Мы источник веселья – и скорби рудник.
Мы вместилище скверны – и чистый родник.
Человек, словно в зеркале мир, – многолик.
Он ничтожен – и он же безмерно велик!
Перевод Г. Плисецкого

(Хотя стопроцентной уверенности в том, что это написал именно Хайям, тоже не существует.)

Таким методом, по моему глубокому убеждению, скорее всего может оказаться язык и стиль, хотя серьезный анализ того и другого возможен, конечно, только на основе персидского оригинала, а не переводов и не в рамках небольшой популярной статьи. К тому же, как справедливо указывает профессор М.-Н. Османов, объем каждого отдельно взятого рубаи (надо ведь проанализировать каждое) слишком мал, чтобы удалось применить современную сравнительно-статистическую методику. Тем не менее М.-Н. Османов еще в конце 50-х годов прошлого века опубликовал весьма интересные наблюдения о логике построения рубаи в книге о Хайяме, написанной совместно с Р. Алиевым. Эти наблюдения Османов развил и обосновал, на мой взгляд, весьма убедительно в статье, сопровождавшей первое издание «Рубайят» в переводе Г. Плисецкого: стилистика хайямовского рубаи, по его мнению, диктуется логикой ученого, а не поэта-профессионала. В том же духе о рубаи Хайяма отзывался другой тонкий знаток персидской поэзии – М.И. Занд: в статье к журнальной публикации переводов Плисецкого он указал, что эти четверостишия построены как парадокс (подразумевалась логическая категория). Действительно, логический парадокс (или антиномия) присутствует во многих рассматриваемых четверостишиях. Возможно, что именно такой прием в значительной мере обусловил бурный успех Хайяма на Западе в конце XIX в., он же мог помешать его популярности в родных краях: в персидский канон парадокс как поэтическая фигура не входил.

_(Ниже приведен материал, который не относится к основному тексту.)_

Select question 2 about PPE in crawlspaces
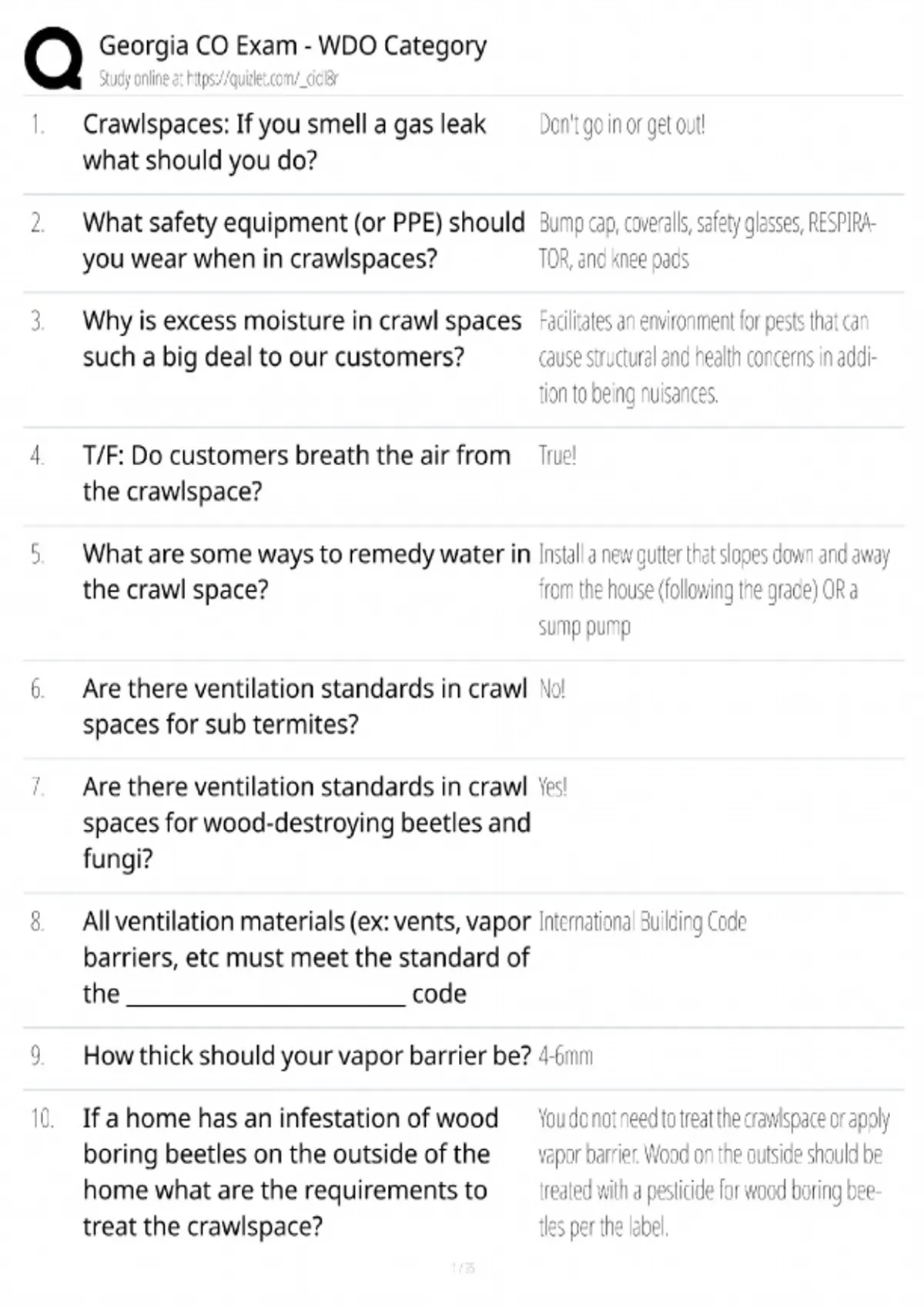 (303, 240)
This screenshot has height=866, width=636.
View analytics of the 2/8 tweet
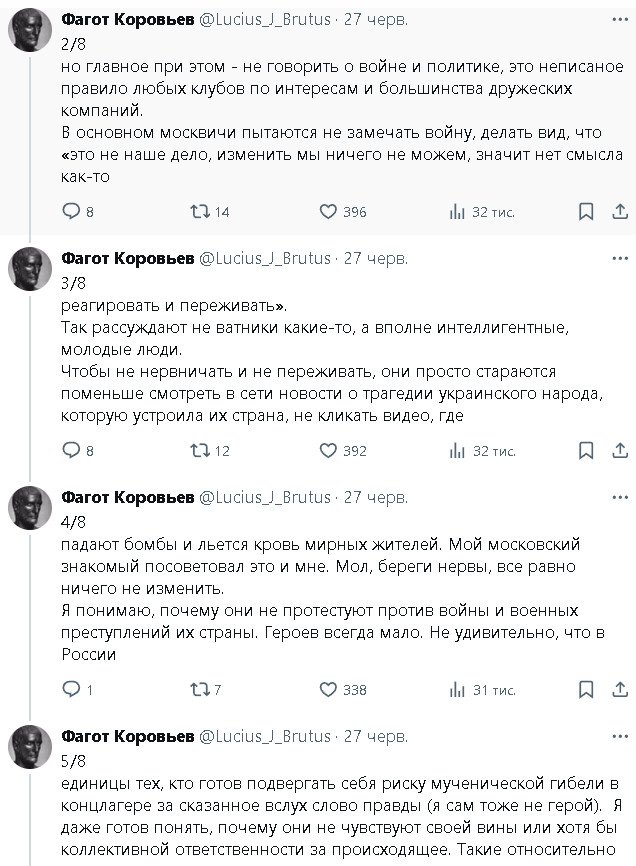[x=456, y=211]
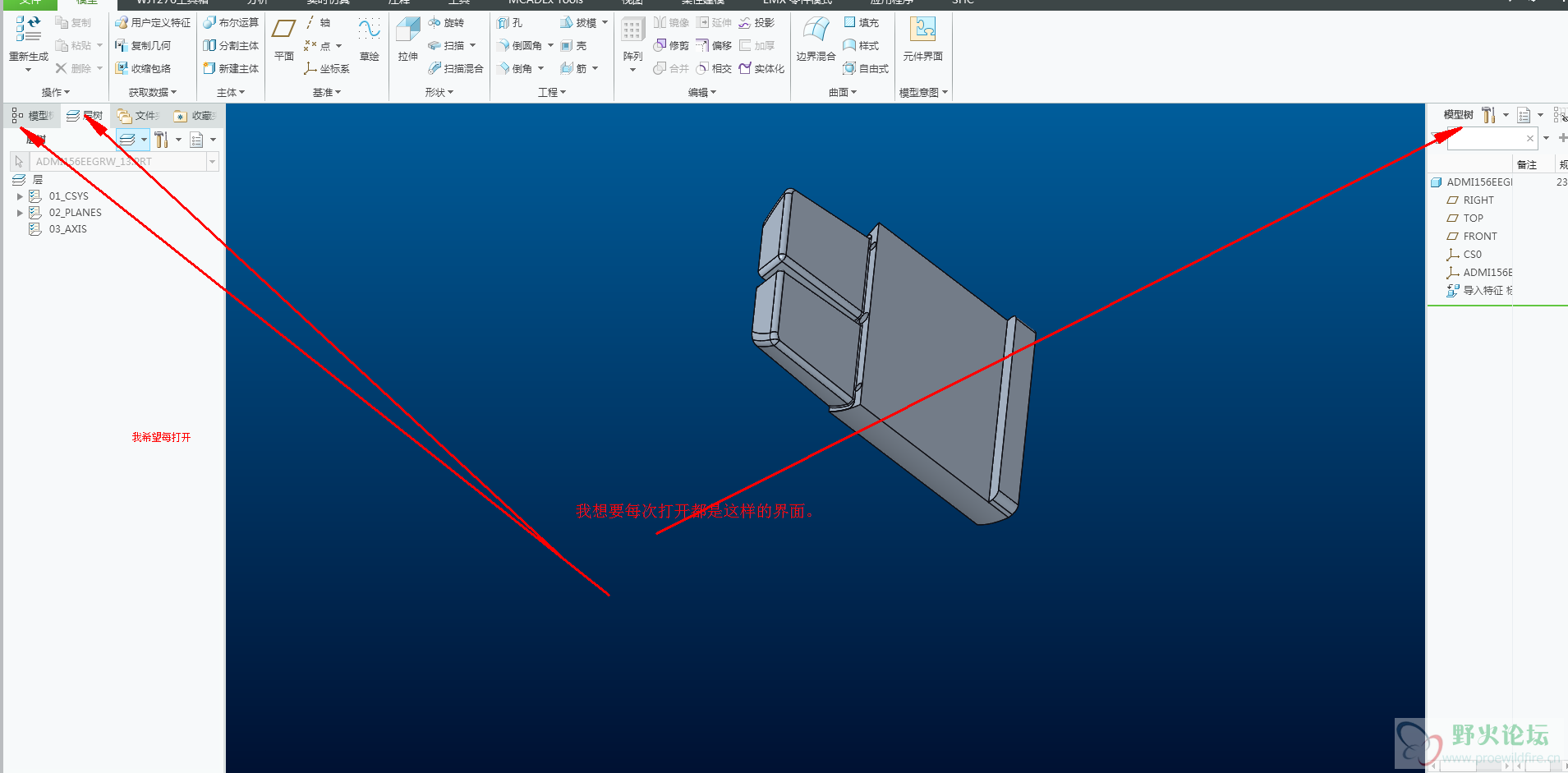1568x773 pixels.
Task: Select the 草绘 (Sketch) tool
Action: tap(369, 31)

Может быть, в таком сокращенном (и упрощенном) изложении эта гипотеза кажется неубедительной, но рациональное зерно в ней все же есть. И дело не в одной лишь логике построения: в конце концов, логика во всех своих разновидностях определяет лишь жесткую риторическую основу любого произведения, а не его образный строй, создающий художественный эффект.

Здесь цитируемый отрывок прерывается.